テキストサイズ

願望アプリ

第1章 願望アプリ

「祐介? どうしてここに?」

「中島はどうしたの?」

「中島くんは……」


 そこまで言うと、美晴ちゃんは言葉を詰まらせた。


「……今、別の女の子と会ってて……」

「あのやろっ……」

「でも違うの! 浮気とかじゃないの! だって中島くん、ちゃんと言ってくれたもん……美晴が一番好きだよって……必ず戻ってくるから待っててって……」


 そう言うと美晴ちゃんは、僕にスマホ画面を見せてくれた。


「!」


 スマホ画面には中島とそっくりのアバターが中島と同じ声を出して喋っている。


《美晴、俺が好きなのは美晴だけだよ》


 気持ち悪い。
 しかも動作も生々しくてゾッとする。


「美晴ちゃん、これは中島じゃないよ。
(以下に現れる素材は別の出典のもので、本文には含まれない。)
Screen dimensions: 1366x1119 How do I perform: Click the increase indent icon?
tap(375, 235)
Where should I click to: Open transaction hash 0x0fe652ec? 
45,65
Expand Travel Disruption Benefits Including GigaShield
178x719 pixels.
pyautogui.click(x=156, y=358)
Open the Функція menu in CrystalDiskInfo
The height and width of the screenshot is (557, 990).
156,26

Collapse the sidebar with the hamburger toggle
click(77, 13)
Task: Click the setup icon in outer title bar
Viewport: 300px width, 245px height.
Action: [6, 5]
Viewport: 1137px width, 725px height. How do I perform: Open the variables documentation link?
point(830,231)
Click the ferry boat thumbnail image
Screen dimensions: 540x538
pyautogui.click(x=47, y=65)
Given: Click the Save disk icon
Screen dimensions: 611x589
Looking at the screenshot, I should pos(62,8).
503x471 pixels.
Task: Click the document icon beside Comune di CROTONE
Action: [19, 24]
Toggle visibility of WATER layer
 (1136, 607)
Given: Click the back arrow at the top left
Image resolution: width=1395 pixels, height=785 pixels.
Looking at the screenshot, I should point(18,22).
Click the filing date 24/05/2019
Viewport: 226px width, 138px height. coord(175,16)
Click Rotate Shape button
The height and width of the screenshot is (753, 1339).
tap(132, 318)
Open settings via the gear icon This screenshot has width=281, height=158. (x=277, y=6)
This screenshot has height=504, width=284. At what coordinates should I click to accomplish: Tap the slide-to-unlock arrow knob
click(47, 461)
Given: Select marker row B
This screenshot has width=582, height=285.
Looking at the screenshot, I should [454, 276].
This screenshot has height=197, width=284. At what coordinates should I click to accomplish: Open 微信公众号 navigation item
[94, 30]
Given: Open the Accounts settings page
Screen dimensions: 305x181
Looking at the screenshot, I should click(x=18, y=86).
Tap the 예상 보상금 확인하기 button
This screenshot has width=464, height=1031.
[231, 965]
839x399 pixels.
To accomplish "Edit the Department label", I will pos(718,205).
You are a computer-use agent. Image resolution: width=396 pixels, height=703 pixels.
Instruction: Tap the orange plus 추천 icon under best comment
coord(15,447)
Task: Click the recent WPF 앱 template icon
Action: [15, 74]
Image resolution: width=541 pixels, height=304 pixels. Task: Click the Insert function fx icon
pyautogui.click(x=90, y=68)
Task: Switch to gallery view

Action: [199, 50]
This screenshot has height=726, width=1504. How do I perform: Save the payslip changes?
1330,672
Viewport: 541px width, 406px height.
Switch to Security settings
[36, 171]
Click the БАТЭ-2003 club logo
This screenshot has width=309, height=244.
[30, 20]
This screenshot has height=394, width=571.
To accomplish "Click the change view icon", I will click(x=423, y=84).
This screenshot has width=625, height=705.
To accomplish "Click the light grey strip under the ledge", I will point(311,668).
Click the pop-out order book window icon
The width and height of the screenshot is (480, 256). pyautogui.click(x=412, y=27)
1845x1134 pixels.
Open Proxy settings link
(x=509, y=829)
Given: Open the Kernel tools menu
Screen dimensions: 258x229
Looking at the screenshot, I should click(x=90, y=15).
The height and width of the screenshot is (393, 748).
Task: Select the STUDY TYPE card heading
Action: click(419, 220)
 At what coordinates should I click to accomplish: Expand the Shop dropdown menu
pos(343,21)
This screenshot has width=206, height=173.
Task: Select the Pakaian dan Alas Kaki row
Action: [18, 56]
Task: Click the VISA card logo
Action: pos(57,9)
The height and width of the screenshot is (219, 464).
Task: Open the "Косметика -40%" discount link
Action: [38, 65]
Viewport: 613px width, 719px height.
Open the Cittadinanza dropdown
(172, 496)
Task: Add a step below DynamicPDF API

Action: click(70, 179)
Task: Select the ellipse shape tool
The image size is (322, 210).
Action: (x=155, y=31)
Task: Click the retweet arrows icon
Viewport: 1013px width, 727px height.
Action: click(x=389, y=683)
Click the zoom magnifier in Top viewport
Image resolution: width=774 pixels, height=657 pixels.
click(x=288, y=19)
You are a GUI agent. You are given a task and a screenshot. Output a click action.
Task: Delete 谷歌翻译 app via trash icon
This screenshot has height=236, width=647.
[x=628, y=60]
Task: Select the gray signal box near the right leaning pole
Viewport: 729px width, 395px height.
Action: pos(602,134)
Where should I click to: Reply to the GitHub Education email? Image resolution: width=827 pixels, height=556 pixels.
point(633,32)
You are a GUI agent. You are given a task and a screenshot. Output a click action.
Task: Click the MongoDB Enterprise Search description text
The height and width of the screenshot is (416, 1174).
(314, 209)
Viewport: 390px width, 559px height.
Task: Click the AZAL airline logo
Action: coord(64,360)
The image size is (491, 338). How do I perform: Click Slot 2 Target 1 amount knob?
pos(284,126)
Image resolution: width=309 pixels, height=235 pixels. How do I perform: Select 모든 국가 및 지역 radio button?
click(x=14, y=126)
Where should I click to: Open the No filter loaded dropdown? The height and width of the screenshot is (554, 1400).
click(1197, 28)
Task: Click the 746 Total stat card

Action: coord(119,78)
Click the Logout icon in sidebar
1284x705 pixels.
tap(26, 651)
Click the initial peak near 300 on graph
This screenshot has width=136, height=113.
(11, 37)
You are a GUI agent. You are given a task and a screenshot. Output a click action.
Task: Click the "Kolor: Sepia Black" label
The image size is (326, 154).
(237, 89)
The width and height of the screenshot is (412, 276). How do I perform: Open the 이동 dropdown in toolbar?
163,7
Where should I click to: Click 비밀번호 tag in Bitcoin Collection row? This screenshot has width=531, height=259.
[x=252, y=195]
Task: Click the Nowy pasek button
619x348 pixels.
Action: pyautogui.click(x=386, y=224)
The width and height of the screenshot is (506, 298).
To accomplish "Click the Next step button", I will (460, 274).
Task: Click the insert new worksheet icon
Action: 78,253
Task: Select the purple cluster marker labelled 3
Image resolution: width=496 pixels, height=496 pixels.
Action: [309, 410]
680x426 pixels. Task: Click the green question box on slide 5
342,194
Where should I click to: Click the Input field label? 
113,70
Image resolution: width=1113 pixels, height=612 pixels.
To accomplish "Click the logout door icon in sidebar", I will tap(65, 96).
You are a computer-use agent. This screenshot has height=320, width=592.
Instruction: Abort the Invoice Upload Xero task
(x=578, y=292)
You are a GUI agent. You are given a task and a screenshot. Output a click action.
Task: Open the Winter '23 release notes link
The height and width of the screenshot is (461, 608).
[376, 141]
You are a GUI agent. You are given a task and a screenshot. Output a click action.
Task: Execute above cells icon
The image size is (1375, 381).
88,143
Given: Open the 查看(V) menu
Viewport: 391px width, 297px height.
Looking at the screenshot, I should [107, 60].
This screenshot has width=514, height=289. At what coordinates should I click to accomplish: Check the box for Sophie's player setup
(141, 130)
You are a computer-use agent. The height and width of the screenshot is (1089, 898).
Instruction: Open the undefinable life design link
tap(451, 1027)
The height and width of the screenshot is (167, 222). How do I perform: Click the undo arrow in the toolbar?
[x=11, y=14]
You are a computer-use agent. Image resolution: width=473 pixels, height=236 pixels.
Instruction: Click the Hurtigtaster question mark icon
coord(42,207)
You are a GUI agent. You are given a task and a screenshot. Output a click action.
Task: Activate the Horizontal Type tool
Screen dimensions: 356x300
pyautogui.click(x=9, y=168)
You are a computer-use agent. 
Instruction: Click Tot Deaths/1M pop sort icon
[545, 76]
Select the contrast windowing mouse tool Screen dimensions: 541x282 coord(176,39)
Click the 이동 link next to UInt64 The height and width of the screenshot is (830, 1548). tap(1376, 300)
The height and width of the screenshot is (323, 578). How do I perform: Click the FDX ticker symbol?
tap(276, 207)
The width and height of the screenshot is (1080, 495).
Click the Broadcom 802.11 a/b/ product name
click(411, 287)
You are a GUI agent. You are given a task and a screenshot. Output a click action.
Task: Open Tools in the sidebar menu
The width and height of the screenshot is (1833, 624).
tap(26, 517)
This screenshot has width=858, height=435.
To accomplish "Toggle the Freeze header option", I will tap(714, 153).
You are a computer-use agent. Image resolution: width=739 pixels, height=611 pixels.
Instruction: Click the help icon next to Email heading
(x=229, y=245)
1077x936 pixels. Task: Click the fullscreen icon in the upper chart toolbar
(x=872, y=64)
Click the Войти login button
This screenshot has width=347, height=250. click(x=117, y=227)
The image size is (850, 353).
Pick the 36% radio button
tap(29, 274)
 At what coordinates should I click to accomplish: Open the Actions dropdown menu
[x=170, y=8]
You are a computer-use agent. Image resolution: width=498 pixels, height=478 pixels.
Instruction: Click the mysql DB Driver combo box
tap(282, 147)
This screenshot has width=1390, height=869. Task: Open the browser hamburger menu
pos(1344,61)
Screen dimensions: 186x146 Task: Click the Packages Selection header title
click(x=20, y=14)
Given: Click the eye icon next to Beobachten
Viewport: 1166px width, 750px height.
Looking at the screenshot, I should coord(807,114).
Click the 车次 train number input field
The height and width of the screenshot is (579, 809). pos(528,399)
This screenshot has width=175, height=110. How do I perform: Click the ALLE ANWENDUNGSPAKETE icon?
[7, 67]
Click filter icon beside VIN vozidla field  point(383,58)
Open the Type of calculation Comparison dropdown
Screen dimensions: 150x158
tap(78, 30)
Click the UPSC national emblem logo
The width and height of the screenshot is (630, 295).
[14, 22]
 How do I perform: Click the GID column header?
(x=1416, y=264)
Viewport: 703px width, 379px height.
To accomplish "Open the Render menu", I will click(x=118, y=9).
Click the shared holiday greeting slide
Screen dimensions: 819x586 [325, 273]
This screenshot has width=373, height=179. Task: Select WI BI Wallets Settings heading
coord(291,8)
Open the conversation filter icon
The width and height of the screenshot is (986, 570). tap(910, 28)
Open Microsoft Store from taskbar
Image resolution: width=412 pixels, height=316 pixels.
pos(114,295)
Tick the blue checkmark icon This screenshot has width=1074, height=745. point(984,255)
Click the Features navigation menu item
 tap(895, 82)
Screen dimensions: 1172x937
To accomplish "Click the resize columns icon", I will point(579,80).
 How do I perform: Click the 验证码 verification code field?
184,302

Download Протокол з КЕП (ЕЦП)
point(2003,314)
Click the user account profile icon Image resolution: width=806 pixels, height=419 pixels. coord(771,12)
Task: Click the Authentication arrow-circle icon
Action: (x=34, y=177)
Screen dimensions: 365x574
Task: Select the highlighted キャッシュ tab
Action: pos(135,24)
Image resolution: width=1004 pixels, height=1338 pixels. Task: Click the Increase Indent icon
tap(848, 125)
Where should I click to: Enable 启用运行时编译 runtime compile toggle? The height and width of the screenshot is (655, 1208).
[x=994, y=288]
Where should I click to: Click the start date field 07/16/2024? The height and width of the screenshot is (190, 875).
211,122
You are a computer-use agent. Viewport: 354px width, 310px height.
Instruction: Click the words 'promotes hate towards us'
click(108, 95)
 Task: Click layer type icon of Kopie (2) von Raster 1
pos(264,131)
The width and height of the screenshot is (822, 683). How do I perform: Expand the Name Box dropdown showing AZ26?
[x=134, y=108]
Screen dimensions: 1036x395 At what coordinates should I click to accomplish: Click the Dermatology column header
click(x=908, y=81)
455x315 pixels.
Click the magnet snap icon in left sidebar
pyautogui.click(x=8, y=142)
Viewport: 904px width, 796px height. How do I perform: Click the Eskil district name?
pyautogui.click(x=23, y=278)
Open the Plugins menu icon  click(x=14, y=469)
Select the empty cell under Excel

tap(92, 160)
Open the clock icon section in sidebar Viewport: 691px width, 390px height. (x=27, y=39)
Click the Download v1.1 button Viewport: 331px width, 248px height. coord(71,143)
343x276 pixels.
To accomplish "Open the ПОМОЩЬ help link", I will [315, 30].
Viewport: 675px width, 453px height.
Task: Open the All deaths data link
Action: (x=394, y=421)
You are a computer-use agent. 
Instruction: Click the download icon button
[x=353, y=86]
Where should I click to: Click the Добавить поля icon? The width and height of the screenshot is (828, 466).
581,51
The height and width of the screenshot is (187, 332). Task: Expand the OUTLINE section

中島の姿をしたアプリのアバターなんだよ」

「……そう……かもしれないけど、でもリアルの中島くんと繋がってるの! だから彼が話すことは全部中島くんの本心なんだよ?」


 美晴ちゃんはやっぱりリアルと混同している。確かに京子ちゃんも僕しか知らないことを知っていたから、もしかしたらどこかで監視とかされてるのかもしれない。
 どっちにしろ、こんなアプリはもうやめた方がいい。